According to the report, in order to limit global warming to 1.5 degrees Celsius, wind and solar must achieve 20 percent compound annual growth rates through 2030.

“Wind and solar have arrived. The process that will reshape the existing energy system has begun. This decade they need to be deployed at lightning speed to reverse global emission increases and tackle climate change, “said Dave Jones, global lead, Ember.


As the world economy rebounded after the COVID-19 pandemic, the demand for electricity has also soared.

The report shows that electricity demand rebounded, rising by the most ever in absolute terms: 1,414 TWh from 2020 to 2021, approximately the equivalent of adding a new India to the world’s electricity demand.

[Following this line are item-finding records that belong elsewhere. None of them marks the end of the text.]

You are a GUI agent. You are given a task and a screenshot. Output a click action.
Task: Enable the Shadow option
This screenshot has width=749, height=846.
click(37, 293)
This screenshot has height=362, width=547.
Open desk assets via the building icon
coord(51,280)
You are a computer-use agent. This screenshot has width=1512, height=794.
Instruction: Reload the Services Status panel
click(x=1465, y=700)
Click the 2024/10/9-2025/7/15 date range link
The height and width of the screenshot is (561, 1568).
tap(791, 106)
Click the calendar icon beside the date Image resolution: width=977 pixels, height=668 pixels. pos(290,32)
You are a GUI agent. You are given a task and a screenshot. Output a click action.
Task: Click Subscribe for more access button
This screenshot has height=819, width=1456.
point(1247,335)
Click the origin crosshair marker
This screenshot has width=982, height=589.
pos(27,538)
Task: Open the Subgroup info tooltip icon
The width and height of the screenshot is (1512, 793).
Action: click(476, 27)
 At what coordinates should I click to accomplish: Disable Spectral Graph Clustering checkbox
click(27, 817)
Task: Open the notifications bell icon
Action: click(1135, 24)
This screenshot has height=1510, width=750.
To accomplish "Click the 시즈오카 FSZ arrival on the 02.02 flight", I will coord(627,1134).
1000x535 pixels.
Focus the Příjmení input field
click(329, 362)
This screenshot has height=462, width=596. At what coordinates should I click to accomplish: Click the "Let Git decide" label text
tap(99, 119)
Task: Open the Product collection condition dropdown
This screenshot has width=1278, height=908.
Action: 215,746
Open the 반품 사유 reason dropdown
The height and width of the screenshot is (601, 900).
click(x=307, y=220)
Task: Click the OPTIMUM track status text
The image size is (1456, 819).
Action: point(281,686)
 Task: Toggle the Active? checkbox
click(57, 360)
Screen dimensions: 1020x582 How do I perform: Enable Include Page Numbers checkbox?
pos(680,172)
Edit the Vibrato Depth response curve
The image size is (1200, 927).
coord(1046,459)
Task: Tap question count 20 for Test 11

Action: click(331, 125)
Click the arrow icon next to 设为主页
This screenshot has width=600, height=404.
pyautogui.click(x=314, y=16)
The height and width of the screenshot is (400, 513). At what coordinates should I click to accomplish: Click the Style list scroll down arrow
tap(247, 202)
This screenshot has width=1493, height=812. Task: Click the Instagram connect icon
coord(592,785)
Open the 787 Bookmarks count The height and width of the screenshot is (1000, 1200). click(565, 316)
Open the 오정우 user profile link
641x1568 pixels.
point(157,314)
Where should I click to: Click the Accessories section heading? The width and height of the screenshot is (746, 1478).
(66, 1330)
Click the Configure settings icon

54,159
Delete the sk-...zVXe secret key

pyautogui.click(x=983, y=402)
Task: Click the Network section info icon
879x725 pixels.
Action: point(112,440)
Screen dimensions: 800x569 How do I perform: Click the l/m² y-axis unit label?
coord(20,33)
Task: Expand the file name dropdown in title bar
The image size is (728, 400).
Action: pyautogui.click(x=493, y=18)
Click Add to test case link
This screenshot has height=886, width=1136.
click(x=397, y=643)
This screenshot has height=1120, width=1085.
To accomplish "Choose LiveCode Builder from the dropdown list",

But the real growth was in Asia, in large part as economic growth boomed; China saw the biggest rise, with 13% higher demand in 2021 than in 2019. 

Despite a record rise in wind and solar generation, only 29% of the global rise in electricity demand in 2021 was met with wind and solar.

Other clean electricity sources provided no growth, with nuclear and hydro levels unchanged for two years.

The remaining demand increase was therefore met by fossil fuels. Coal generation alone will meet 59 percent of the increase in electricity demand in 2021.

In 2021, coal power increased by 9.0 percent to 10,042 TWh, a new all-time high and a 2% increase over the previous record set in 2018.

It was the largest percentage increase since at least 1985, bringing coal generation to 36% of global electricity generation.

Much of the rise in coal use was in Asian countries, including China and India, but the increase in coal was not matched by gas use, which increased globally by only 1 percent, indicating that rising prices for gas have made coal a more viable source of electricity.

China’s share of global coal power rose from 50 percent in 2019 to 54 percent in 2021, with India at 11 percent and Pakistan at 8 percent.

In 2021, coal power in the US, EU, and Japan strongly rebounded compared to 2020, but remained below 2019 levels.

According to the researchers, despite the coal resurgence in 2021, major economies such as the United States, United Kingdom, Germany, and Canada are aiming to transition their grids to 100 percent carbon-free electricity within the next 15 years.

This switch is being driven by concerns over keeping the rise in the world’s temperature under 1.5C this century.

According to the report, CO2 emissions from the power sector reached an all-time high, surpassing the previous record set in 2018 by 3%.

“They rose by 7 percent in 2021 (778 million tonnes)—the biggest percentage rise since 2010, and the biggest absolute rise ever. The 7 percent rise follows a fall of just 3 percent in 2020, putting emissions higher than before the pandemic struck, “it said.